# Prompt:
Copy the entries from the line containing "Where should I" through the end of the entries, including both ends. Omit the pictures from your copy.
+++ Dataset rows
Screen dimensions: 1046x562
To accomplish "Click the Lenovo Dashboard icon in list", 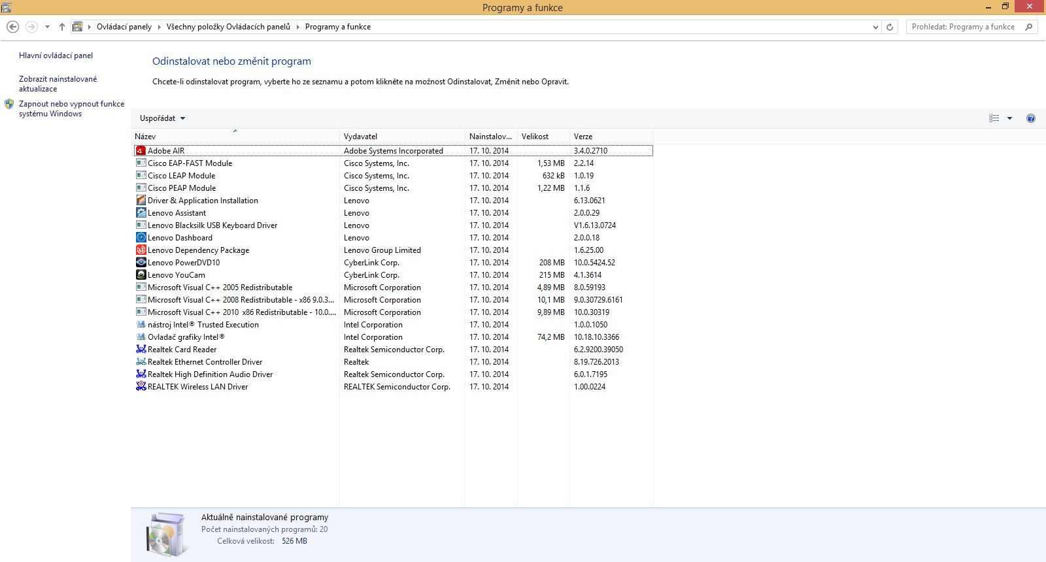I will coord(141,238).
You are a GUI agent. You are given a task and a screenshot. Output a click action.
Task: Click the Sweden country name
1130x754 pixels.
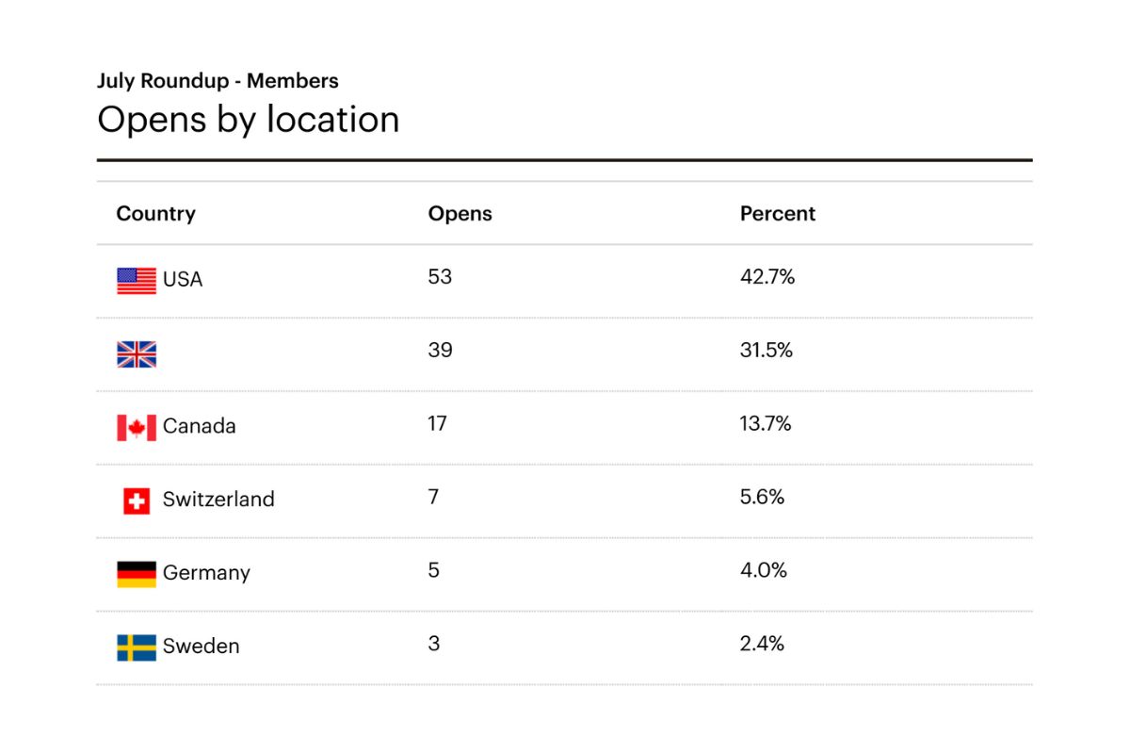202,647
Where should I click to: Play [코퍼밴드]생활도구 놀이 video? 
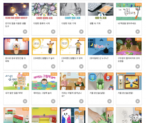pos(53,66)
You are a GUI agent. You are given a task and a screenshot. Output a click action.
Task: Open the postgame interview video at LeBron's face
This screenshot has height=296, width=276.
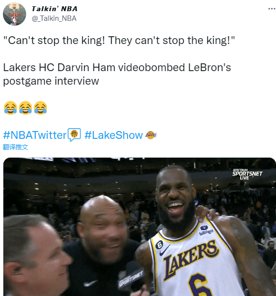coord(175,198)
++++++
# Task result:
Where should I click to: Play [코퍼밴드]생활도구 놀이 video? 
pos(53,66)
You are a GUI agent. You are given a task and a screenshot. Output a click action.
Task: Open the postgame interview video at LeBron's face
This screenshot has height=296, width=276.
coord(175,198)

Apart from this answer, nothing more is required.